Certains arbres ont-ils compté dans votre vie ?

Dans la propriété familiale – un ancien couvent –, il y avait une série de tilleuls plantés en 1870 : quatre qui formaient une allée. Ils sont toujours là. Et j’y suis resté attaché depuis mon enfance. Je me souviens aussi des marronniers, et d’un pommier d’amour, qui est toujours debout, quoiqu’un peu délabré. Cette fréquentation des arbres âgés a certainement joué un rôle dans ma sensibilité à l’Histoire. C’est d’ailleurs dans cette propriété que j’écris en général mes livres.

 

Et la forêt ? Vous inspire-t-elle ?

Je dis souvent que la forêt cache l’arbre, plutôt que l’inverse. La forêt attire l’attention. Mais je préfère l’arbre champêtre, l’arbre du bocage. Je ne suis pas familier de la forêt, je ne la connais pas bien ; au fond, elle me fait un peu peur. C’est tout de même le lieu inquiétant des contes au XVIIIe siècle, qui finissent mal en général. Et une force naturelle contre laquelle l’homme a dû lutter à force de défrichement pour se faire une place. La forêt n’a pas, pour moi, le charme et la sympathie de l’arbre individuel au milieu de la prairie. Mais d’autres, comme Jean Mottet, ancien professeur à la Sorbonne, qui vient d’écrire sa biographie forestière [Pour l’arbre et pour l’oiseau, Éditions du Ruisseau, préfacé par Alain Corbin], sont comme nés de la forêt et mènent une vie au milieu des arbres. Mottet, le seul ami français de Miyazaki, possède plusieurs hectares de forêt en Dordogne. Il s’intéresse, en particulier à la forêt sonore, et plus généralement à tout ce qui relève du sensible dans la forêt.

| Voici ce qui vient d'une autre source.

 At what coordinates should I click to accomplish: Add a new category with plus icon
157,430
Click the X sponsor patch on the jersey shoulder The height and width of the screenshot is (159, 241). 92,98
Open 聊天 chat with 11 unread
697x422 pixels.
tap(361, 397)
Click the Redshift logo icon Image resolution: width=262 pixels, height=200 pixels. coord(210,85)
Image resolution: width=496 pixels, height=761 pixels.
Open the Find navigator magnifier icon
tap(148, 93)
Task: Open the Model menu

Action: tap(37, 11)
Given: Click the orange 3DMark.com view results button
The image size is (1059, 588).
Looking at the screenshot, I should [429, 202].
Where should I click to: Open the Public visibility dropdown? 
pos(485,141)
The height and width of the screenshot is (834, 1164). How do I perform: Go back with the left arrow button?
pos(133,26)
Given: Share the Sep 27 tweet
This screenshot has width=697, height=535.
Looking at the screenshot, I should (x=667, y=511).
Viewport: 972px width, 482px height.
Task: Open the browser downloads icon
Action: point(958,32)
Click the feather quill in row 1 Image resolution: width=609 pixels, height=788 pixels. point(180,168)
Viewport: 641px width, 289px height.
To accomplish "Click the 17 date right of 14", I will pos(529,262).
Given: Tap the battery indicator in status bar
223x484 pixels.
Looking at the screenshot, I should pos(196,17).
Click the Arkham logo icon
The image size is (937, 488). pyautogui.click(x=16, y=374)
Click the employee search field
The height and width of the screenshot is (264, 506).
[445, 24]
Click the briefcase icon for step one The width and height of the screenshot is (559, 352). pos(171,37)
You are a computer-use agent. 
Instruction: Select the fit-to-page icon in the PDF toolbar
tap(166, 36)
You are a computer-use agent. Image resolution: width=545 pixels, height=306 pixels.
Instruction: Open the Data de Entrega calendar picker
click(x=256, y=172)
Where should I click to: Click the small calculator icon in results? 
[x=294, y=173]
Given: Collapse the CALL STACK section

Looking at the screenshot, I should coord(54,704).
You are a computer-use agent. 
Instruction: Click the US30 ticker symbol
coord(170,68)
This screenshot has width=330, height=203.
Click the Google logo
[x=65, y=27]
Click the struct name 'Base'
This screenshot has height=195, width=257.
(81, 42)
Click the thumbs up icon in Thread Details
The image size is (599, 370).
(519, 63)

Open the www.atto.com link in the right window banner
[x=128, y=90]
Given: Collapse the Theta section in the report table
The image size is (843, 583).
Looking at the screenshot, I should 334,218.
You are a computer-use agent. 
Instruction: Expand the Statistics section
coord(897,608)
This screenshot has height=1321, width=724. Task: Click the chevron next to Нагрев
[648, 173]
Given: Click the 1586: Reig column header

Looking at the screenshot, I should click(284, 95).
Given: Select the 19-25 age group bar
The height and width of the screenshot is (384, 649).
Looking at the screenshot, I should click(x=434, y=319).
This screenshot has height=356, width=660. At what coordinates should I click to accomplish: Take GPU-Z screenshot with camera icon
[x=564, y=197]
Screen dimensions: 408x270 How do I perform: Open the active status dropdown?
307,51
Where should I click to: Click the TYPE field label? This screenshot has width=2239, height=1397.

"Dans de nombreuses régions rurales, on plantait un arbre à la naissance de l’enfant" Alain Corbin 

 

Comment expliquez-vous le lien affectif entre l’homme et les arbres ?

C’est un lien évidemment très ancien. L’arbre a joué un grand rôle dans la vie des hommes par le passé. Sous certains était rendue la justice. Mais l’arbre a surtout été un symbole de l’individu : dans de nombreuses régions rurales (en Limousin notamment), on plantait un arbre à la naissance de l’enfant. Cet enfant, en grandissant, s’identifiait à l’arbre, et continuait de lui rendre visite, même après avoir déménagé. Vous connaissez la belle chanson de Brassens : « Auprès de mon arbre je vivais heureux / J’aurais jamais dû m’éloigner de mon arbre / Auprès de mon arbre je vivais heureux / J’aurais jamais dû le quitter des yeux. » Cette identification possédait, entre autres, une dimension médicale : on accrochait des vêtements quand l’enfant était malade ou blessé en espérant que l’arbre allait le guérir. De nombreux auteurs, comme Théophraste et Pline le Jeune, ont d’ailleurs volontiers comparé l’arbre au corps humain. La peau est écorce ; le sang, sève ; le membre, branche. Quant à la tête, c’est moins clair. Il y a la cime, bien sûr. Mais certains verront, dans les racines, une sorte de cerveau.